> [Exercise details] Copy the rows below word for word, beginning with the line that contains "Image resolution: width=1456" and continuing through the last row.

> [Exercise data]
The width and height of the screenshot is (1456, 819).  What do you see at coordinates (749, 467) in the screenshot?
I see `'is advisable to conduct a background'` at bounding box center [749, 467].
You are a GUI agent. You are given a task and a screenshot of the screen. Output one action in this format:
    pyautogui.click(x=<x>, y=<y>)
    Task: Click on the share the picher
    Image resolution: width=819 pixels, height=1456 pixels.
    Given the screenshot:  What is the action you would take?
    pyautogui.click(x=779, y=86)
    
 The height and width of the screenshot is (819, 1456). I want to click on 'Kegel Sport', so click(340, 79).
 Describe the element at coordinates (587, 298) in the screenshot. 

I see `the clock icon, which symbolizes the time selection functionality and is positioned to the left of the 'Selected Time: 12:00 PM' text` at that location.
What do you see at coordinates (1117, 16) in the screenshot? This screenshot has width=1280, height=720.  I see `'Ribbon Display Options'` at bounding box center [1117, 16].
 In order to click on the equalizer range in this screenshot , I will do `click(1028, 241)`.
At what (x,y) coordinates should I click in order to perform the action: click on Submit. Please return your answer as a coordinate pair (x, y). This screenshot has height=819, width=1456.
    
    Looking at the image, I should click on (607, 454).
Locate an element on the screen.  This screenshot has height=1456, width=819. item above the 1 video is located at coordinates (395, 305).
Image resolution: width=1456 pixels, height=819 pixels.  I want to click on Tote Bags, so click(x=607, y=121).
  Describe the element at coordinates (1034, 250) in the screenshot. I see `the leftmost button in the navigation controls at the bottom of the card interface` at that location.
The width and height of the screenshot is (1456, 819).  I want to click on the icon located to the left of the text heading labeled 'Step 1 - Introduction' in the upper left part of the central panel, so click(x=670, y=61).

> [Response below]
Image resolution: width=1456 pixels, height=819 pixels.  I want to click on Tote Bags, so click(x=607, y=121).
  Describe the element at coordinates (1034, 250) in the screenshot. I see `the leftmost button in the navigation controls at the bottom of the card interface` at that location.
The width and height of the screenshot is (1456, 819).  I want to click on the icon located to the left of the text heading labeled 'Step 1 - Introduction' in the upper left part of the central panel, so click(x=670, y=61).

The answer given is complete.